● What you should do
From the data that follows, print exactly the lines starting at the one containing "Agriculture (52, 199)" and ending at the one containing "Contact Us (112, 6)"; include both of them and nothing more.

● Data to use

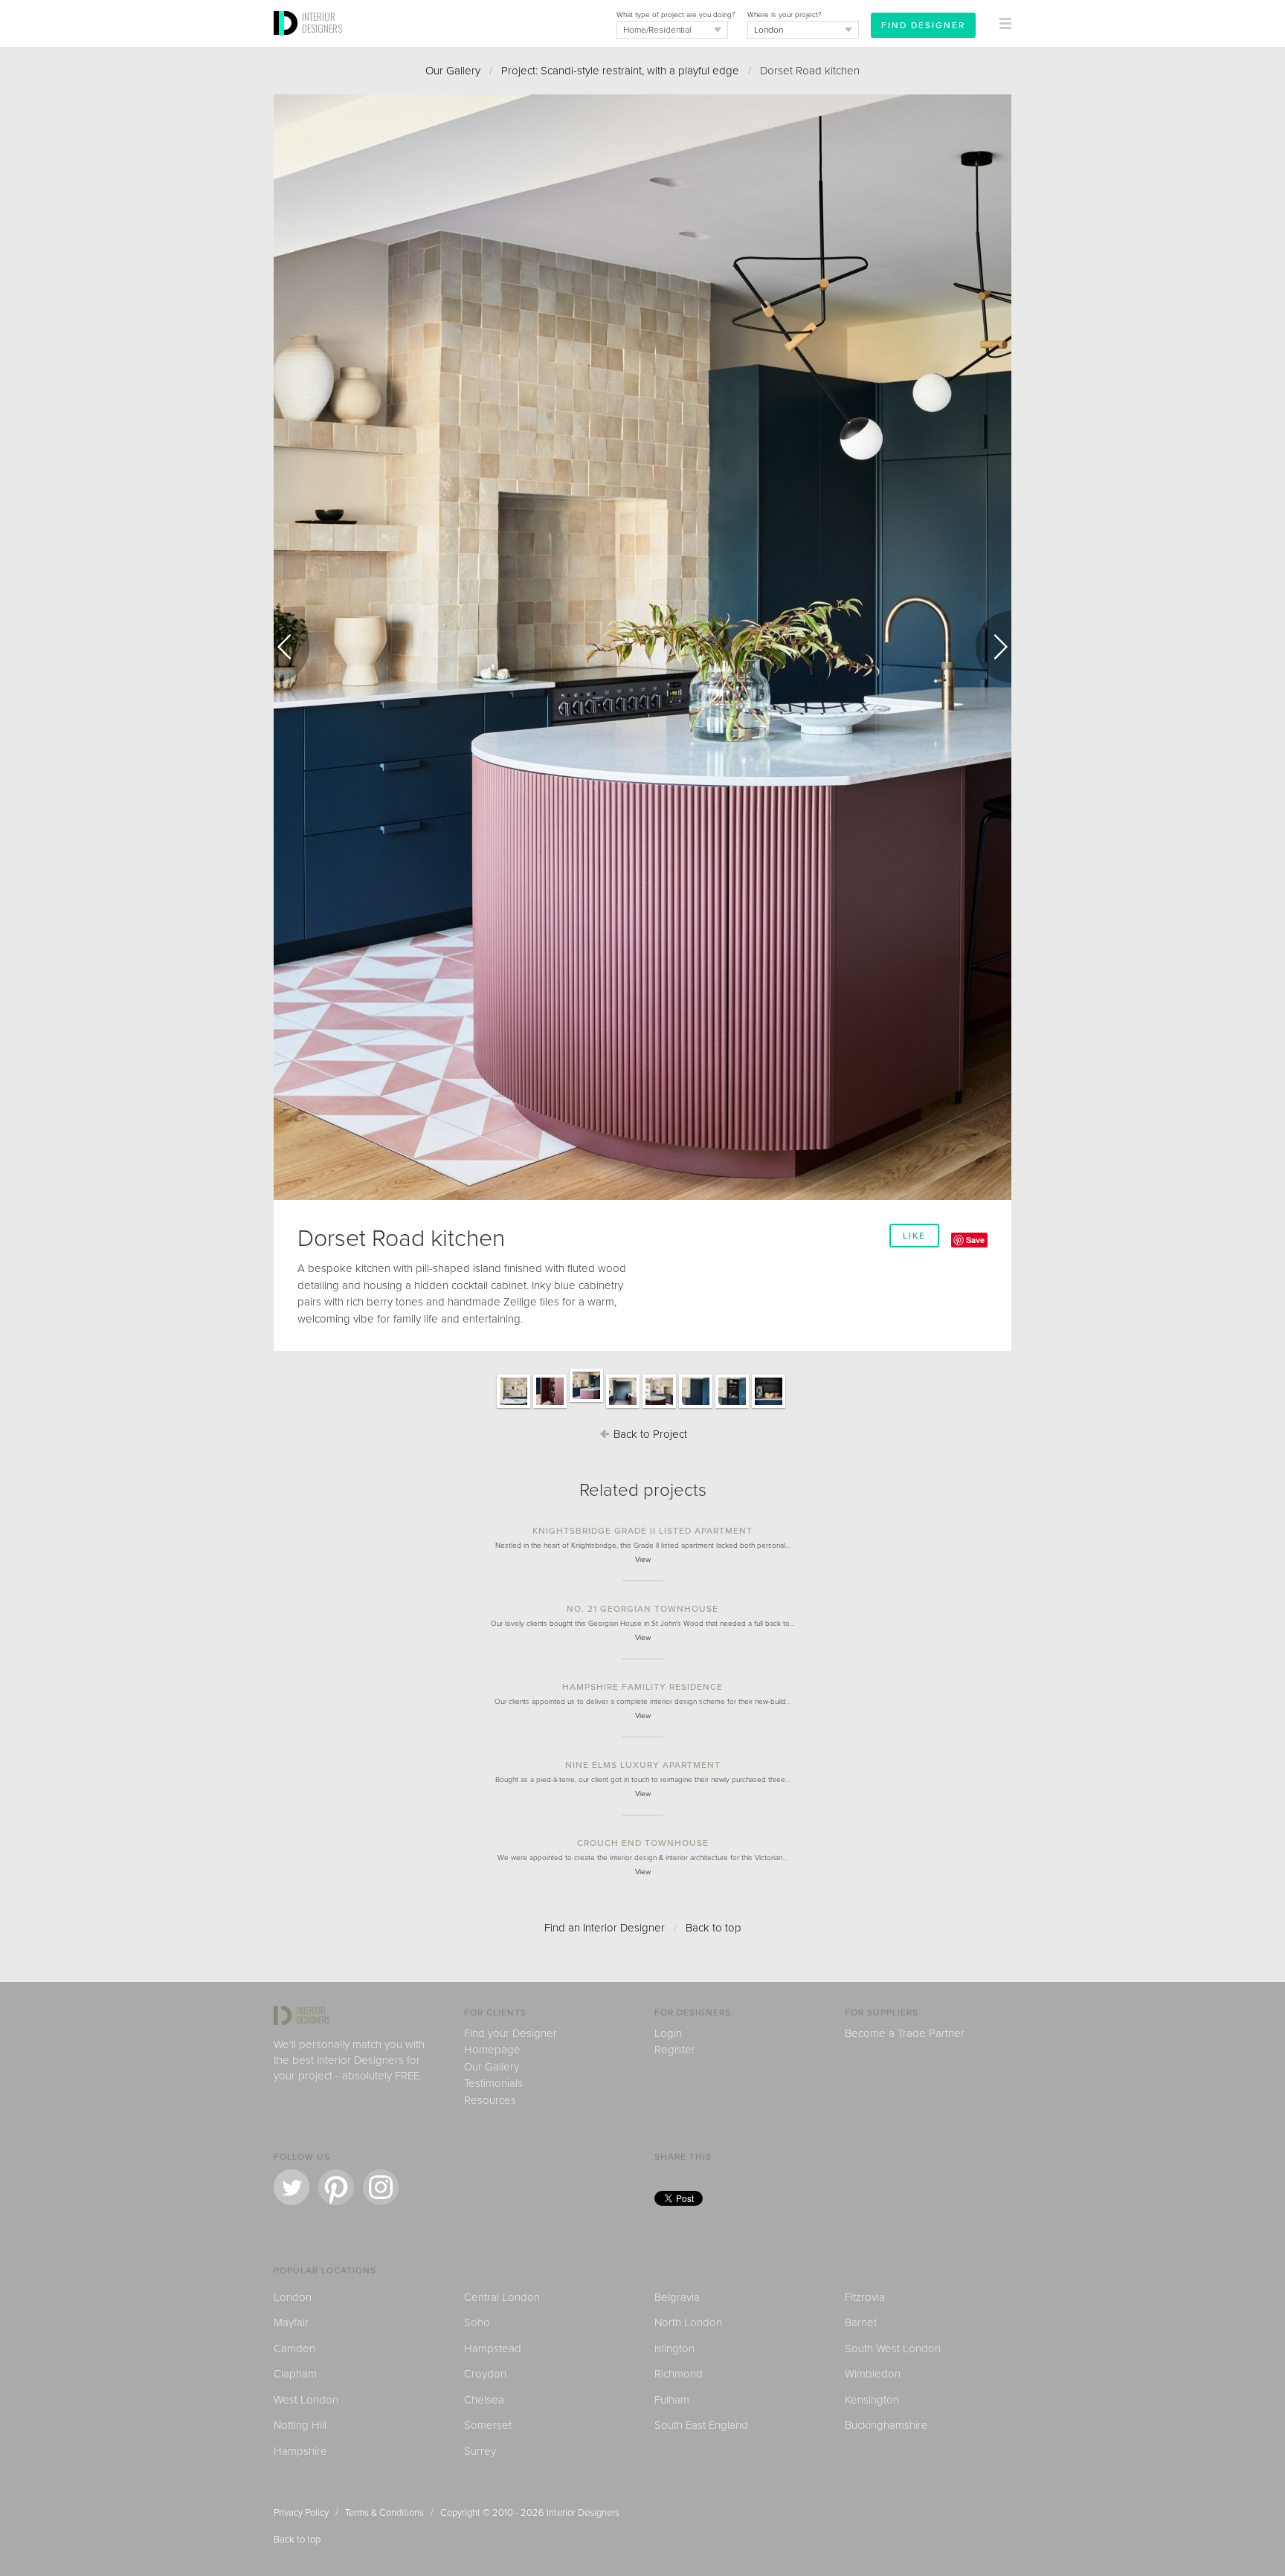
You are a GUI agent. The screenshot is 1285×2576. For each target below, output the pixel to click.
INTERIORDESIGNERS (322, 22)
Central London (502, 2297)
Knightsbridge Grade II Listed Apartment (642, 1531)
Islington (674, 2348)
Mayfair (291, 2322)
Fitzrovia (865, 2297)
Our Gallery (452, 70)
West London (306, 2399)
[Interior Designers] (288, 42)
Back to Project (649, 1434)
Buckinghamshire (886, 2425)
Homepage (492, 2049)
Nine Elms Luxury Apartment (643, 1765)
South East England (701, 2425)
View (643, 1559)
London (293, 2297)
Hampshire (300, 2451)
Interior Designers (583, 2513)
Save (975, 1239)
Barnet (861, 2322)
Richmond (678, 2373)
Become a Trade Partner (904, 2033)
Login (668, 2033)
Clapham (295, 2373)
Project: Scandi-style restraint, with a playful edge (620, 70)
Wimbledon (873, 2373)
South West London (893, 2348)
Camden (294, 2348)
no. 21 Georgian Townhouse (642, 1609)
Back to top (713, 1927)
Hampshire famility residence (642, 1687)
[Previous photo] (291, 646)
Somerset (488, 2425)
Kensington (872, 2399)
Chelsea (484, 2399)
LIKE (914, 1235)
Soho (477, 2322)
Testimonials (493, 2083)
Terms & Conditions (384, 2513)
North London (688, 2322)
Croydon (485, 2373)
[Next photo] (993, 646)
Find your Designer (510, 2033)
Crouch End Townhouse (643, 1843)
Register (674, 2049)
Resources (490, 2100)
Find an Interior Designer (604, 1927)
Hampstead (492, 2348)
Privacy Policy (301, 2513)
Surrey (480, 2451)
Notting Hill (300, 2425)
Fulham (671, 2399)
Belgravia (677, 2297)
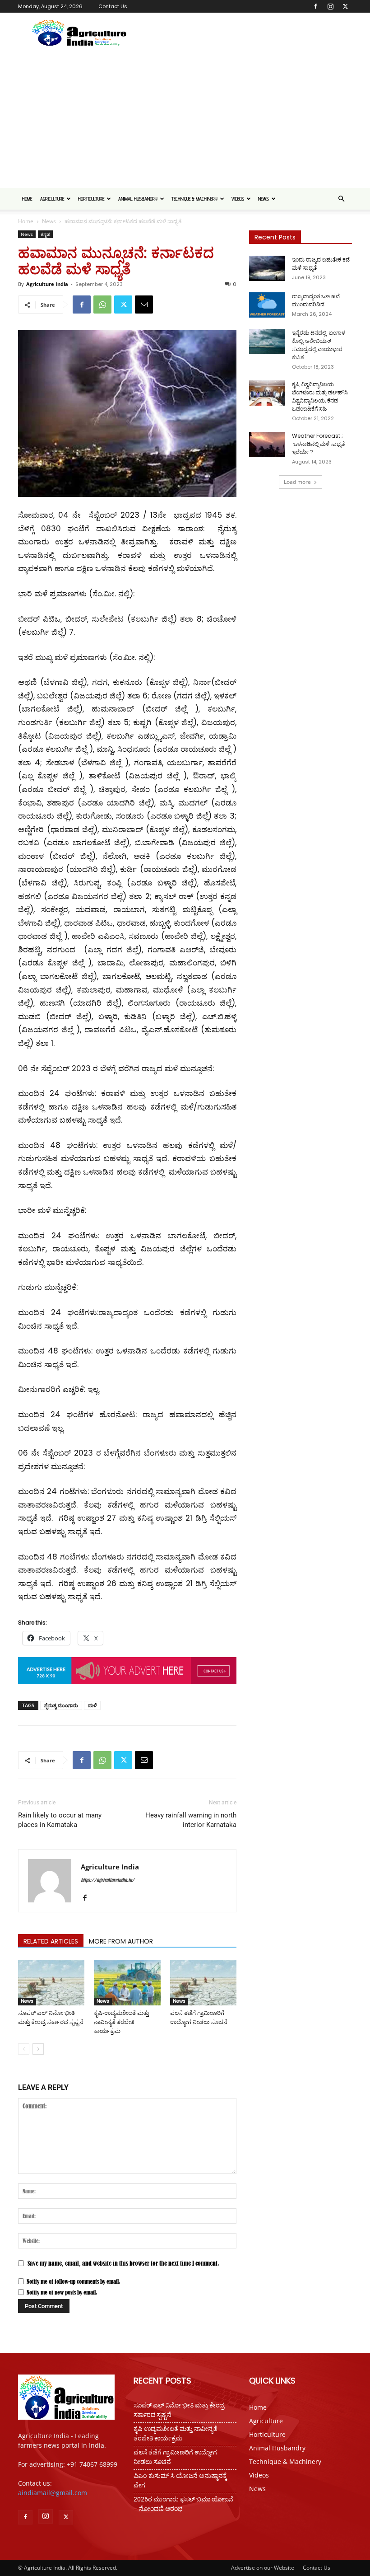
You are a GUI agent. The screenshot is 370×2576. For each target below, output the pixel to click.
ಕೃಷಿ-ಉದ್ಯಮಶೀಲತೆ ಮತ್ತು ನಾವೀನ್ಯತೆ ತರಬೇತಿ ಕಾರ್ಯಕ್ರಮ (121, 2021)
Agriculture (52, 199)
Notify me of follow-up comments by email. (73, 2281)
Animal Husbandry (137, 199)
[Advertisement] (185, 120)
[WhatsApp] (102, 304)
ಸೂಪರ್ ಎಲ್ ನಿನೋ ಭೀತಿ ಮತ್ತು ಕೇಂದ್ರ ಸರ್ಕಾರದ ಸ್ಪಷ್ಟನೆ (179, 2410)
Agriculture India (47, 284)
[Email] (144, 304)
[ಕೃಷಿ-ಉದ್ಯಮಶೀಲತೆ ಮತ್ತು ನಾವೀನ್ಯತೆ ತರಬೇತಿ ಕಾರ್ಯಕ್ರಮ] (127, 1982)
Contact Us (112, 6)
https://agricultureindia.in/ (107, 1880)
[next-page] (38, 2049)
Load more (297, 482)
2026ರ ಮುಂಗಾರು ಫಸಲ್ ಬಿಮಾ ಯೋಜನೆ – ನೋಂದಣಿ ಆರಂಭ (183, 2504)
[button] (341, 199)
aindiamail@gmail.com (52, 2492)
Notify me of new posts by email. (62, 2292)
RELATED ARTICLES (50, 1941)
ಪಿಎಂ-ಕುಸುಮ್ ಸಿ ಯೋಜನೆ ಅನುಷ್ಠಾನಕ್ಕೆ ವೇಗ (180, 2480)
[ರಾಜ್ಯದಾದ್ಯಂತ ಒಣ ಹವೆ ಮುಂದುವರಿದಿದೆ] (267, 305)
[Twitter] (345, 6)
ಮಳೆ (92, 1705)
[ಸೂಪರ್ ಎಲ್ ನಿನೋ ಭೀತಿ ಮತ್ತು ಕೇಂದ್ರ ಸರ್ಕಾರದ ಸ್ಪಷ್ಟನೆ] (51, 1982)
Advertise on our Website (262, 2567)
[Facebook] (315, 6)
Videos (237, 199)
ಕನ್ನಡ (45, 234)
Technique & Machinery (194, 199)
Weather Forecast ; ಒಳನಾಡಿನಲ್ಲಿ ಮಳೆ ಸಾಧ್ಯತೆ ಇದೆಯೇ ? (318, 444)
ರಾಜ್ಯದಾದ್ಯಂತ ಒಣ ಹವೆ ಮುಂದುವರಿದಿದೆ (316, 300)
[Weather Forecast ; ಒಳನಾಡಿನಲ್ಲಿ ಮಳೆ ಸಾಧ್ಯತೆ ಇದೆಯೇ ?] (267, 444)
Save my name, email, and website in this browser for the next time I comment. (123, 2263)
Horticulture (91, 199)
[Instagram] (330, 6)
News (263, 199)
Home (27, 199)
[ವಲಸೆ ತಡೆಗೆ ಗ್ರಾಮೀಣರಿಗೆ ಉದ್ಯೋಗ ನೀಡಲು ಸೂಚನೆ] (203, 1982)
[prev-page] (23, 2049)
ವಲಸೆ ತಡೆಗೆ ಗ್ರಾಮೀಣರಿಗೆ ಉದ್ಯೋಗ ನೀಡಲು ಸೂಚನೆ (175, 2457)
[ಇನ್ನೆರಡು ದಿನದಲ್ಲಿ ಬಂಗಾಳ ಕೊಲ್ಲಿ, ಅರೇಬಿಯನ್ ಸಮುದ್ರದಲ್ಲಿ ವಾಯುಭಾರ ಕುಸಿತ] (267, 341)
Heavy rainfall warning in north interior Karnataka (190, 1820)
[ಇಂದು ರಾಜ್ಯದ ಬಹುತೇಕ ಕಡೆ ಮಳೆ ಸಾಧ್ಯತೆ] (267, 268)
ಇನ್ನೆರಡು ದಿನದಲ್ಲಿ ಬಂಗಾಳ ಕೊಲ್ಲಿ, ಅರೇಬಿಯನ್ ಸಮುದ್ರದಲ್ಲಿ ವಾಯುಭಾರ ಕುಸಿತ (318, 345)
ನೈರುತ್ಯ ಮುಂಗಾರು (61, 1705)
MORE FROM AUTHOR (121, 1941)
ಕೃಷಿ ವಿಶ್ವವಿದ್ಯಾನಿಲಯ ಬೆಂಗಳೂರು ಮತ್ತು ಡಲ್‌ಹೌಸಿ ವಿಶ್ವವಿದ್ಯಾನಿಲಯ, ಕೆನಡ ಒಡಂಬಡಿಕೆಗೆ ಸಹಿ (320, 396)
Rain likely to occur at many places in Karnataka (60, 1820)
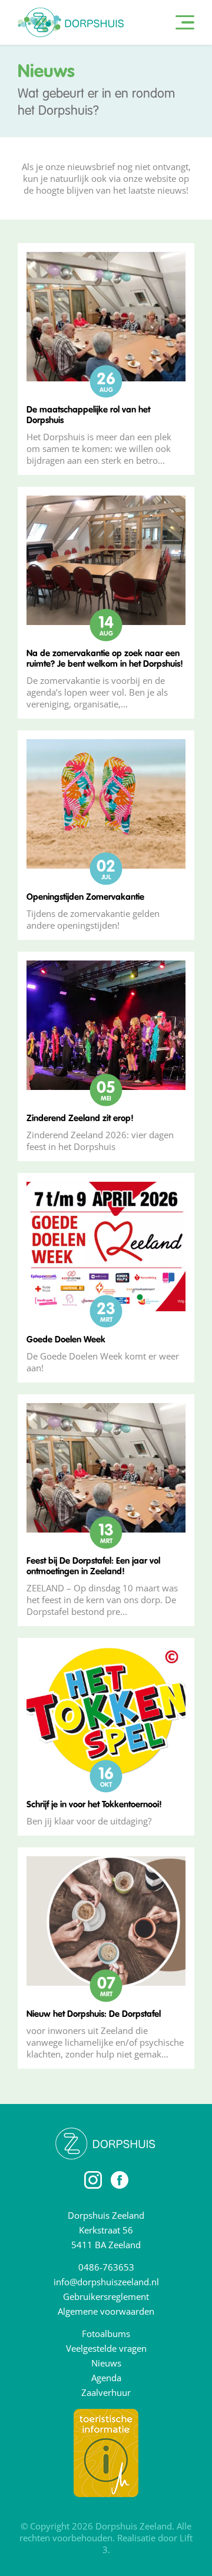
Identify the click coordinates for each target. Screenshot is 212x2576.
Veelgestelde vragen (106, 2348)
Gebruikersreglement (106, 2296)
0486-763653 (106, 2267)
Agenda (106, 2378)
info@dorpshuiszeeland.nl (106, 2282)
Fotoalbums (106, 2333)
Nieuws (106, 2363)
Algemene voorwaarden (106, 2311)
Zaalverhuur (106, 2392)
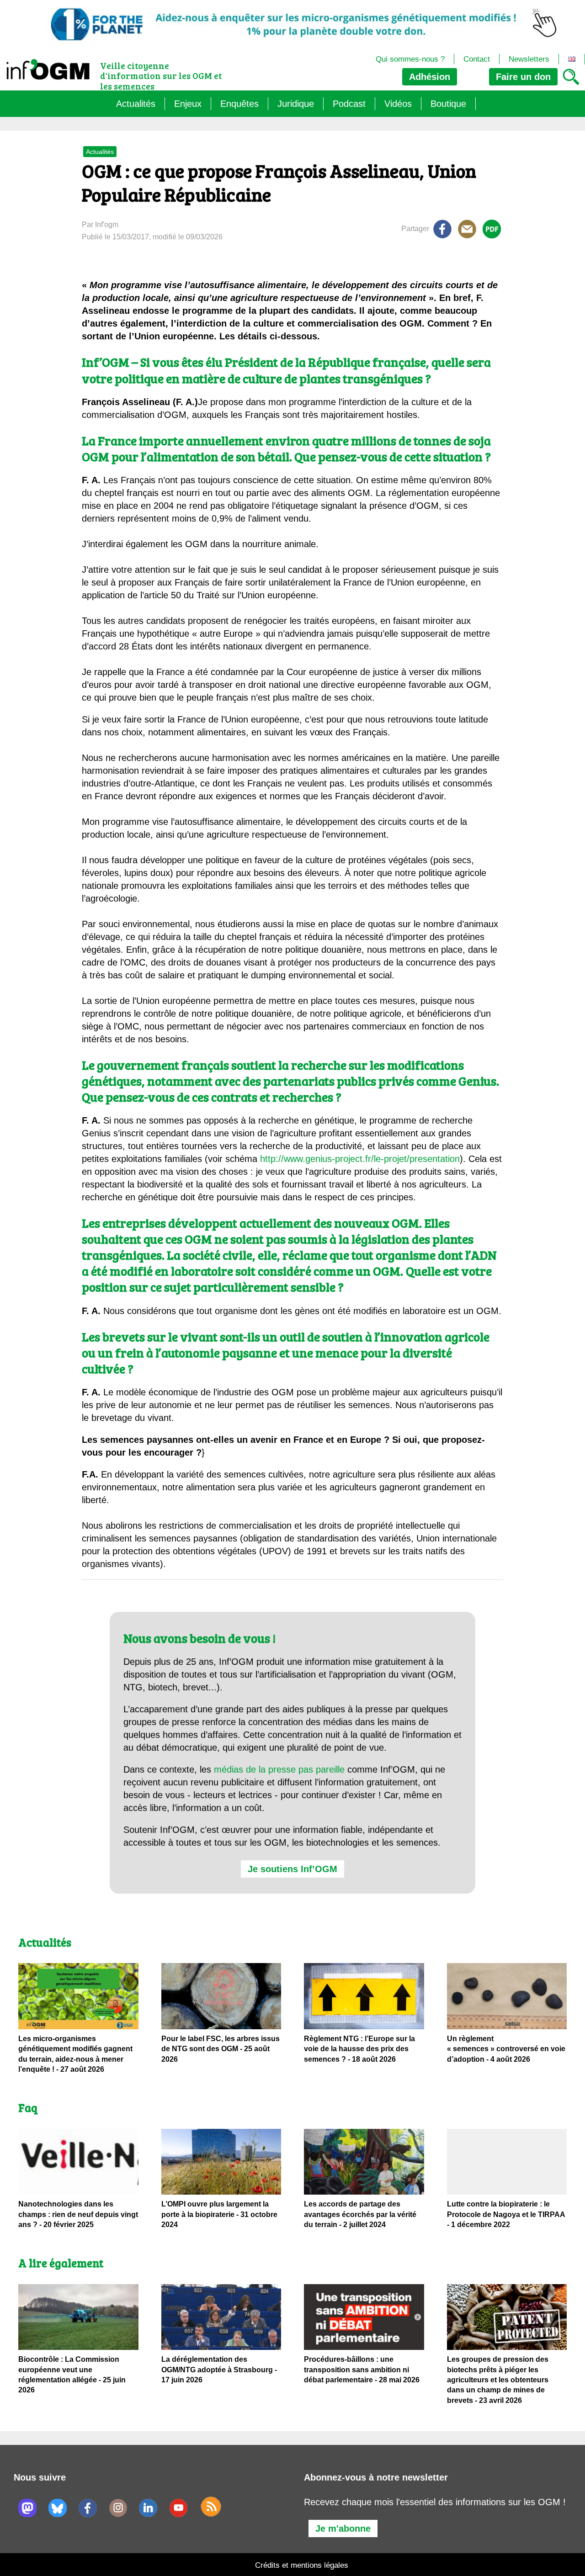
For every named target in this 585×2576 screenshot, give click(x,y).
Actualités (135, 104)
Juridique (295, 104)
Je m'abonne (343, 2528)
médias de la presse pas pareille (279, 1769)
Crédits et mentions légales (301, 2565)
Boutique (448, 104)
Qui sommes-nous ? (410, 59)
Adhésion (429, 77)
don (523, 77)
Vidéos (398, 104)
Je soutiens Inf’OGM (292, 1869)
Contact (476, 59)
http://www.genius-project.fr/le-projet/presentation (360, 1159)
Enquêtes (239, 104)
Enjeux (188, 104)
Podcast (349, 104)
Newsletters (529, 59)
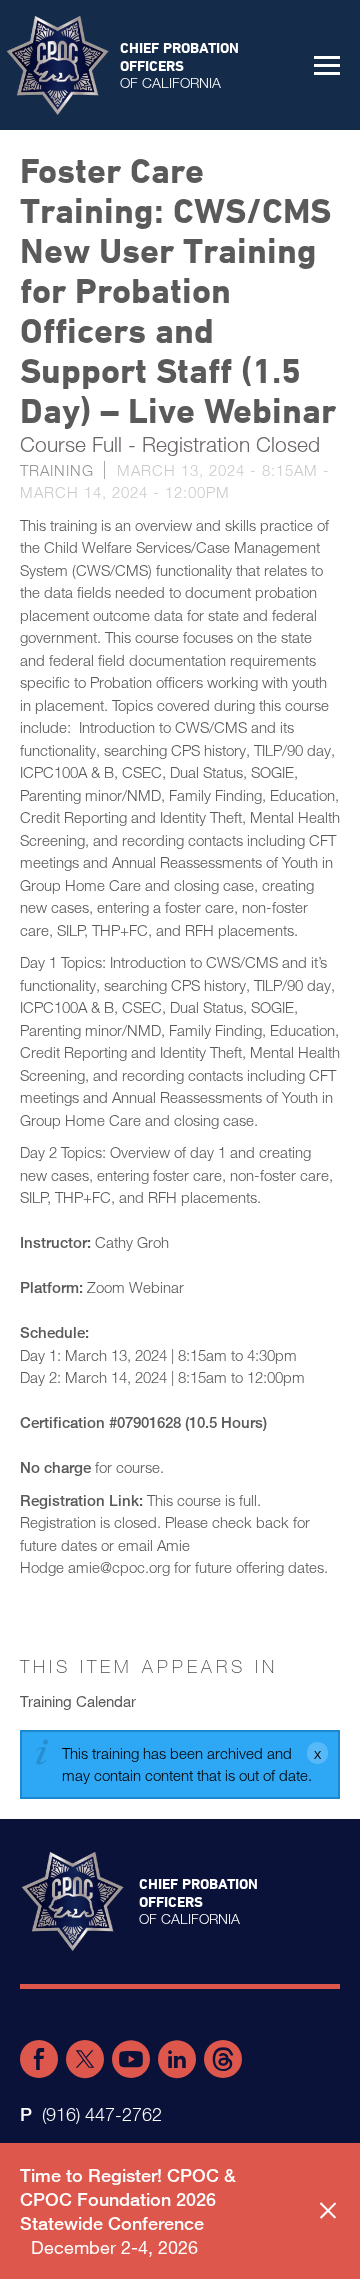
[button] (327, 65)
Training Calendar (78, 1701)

● Solved problem
Agriculture (52, 199)
Notify me of follow-up comments by email. (73, 2281)
Animal Husbandry (137, 199)
[Advertisement] (185, 120)
[WhatsApp] (102, 304)
ಸೂಪರ್ ಎಲ್ ನಿನೋ ಭೀತಿ ಮತ್ತು ಕೇಂದ್ರ ಸರ್ಕಾರದ ಸ್ಪಷ್ಟನೆ (179, 2410)
Agriculture India (47, 284)
[Email] (144, 304)
[ಕೃಷಿ-ಉದ್ಯಮಶೀಲತೆ ಮತ್ತು ನಾವೀನ್ಯತೆ ತರಬೇತಿ ಕಾರ್ಯಕ್ರಮ] (127, 1982)
Contact Us (112, 6)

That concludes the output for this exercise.